Исходный отрывок:
В данном случае сочетание «дыр» и умолчаний демонстрировало в большей мере
влияние интересов, нежели идеологий. В особенности это касалось оснований для
признания итогов выборов недействительными: «в случае, если допущенные…
нарушения не позволяют с достоверностью установить результаты волеизъявления
избирателей» (Закон «Об основных гарантиях…» 1994 года, статья 32). Когда во время
обсуждения проекта данного закона в 1994 году автор этих строк предложил записать
исчерпывающий перечень подобного рода нарушений, дабы исключить произвольную
трактовку норм, в ответ один из депутатов разъяснил необходимость именно такой
нормы возможностью отмены итогов президентских выборов в случае, если на них
победит Зюганов или Жириновский. На практике эта угроза реализована не была; тем
не менее, повод для отмены результатов практически любых выборов найти несложно.
Так, после того, как в 1998 году на выборах мэра Нижнего Новгорода победил
аутсайдер-популист с уголовным прошлым А.Климентьев, их итоги признали
недействительными, поскольку победитель выборов обещал избирателям в ходе
кампании повышение пенсий и зарплат, что было квалифицировано как подкуп
избирателей (Гельман, Рыженков, Бри, 2000: 172). Отметим, что по этим же
основаниям можно было признать недействительными и итоги президентских выборов
1996 года.

Задание:
Выведите целиком и без изменений приведенный выше отрывок о признании итогов выборов недействительными.

Строки данных:
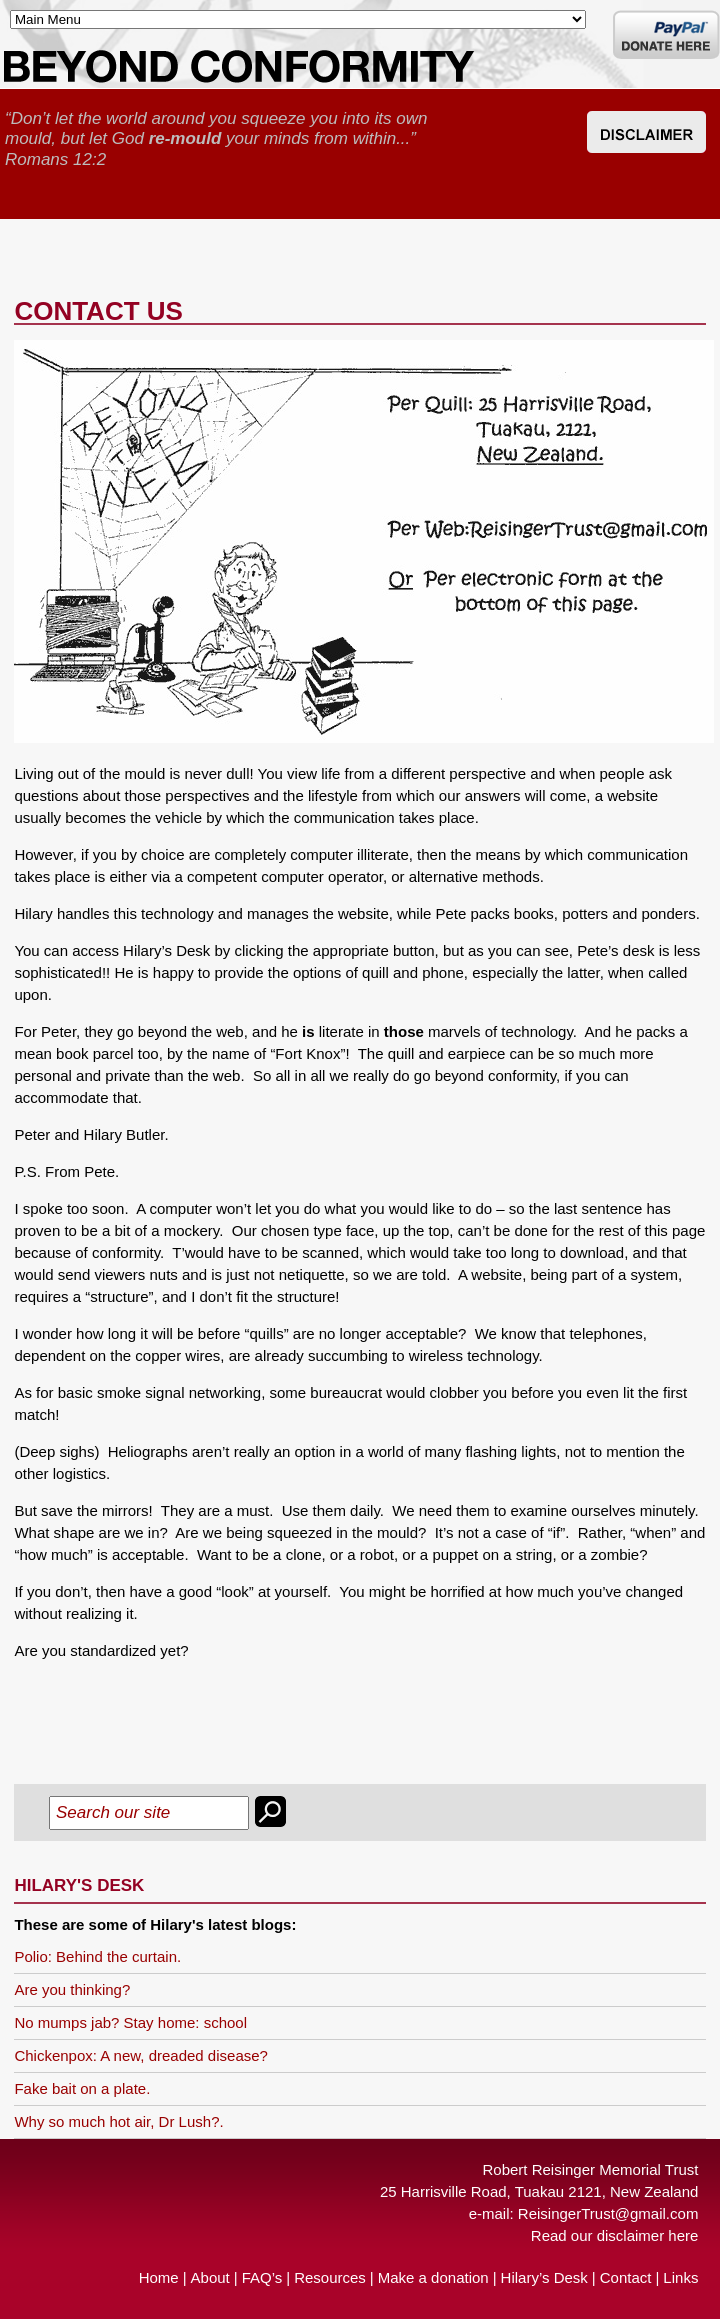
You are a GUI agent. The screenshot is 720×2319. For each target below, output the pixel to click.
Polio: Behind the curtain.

Решение:
В данном случае сочетание «дыр» и умолчаний демонстрировало в большей мере
влияние интересов, нежели идеологий. В особенности это касалось оснований для
признания итогов выборов недействительными: «в случае, если допущенные…
нарушения не позволяют с достоверностью установить результаты волеизъявления
избирателей» (Закон «Об основных гарантиях…» 1994 года, статья 32). Когда во время
обсуждения проекта данного закона в 1994 году автор этих строк предложил записать
исчерпывающий перечень подобного рода нарушений, дабы исключить произвольную
трактовку норм, в ответ один из депутатов разъяснил необходимость именно такой
нормы возможностью отмены итогов президентских выборов в случае, если на них
победит Зюганов или Жириновский. На практике эта угроза реализована не была; тем
не менее, повод для отмены результатов практически любых выборов найти несложно.
Так, после того, как в 1998 году на выборах мэра Нижнего Новгорода победил
аутсайдер-популист с уголовным прошлым А.Климентьев, их итоги признали
недействительными, поскольку победитель выборов обещал избирателям в ходе
кампании повышение пенсий и зарплат, что было квалифицировано как подкуп
избирателей (Гельман, Рыженков, Бри, 2000: 172). Отметим, что по этим же
основаниям можно было признать недействительными и итоги президентских выборов
1996 года.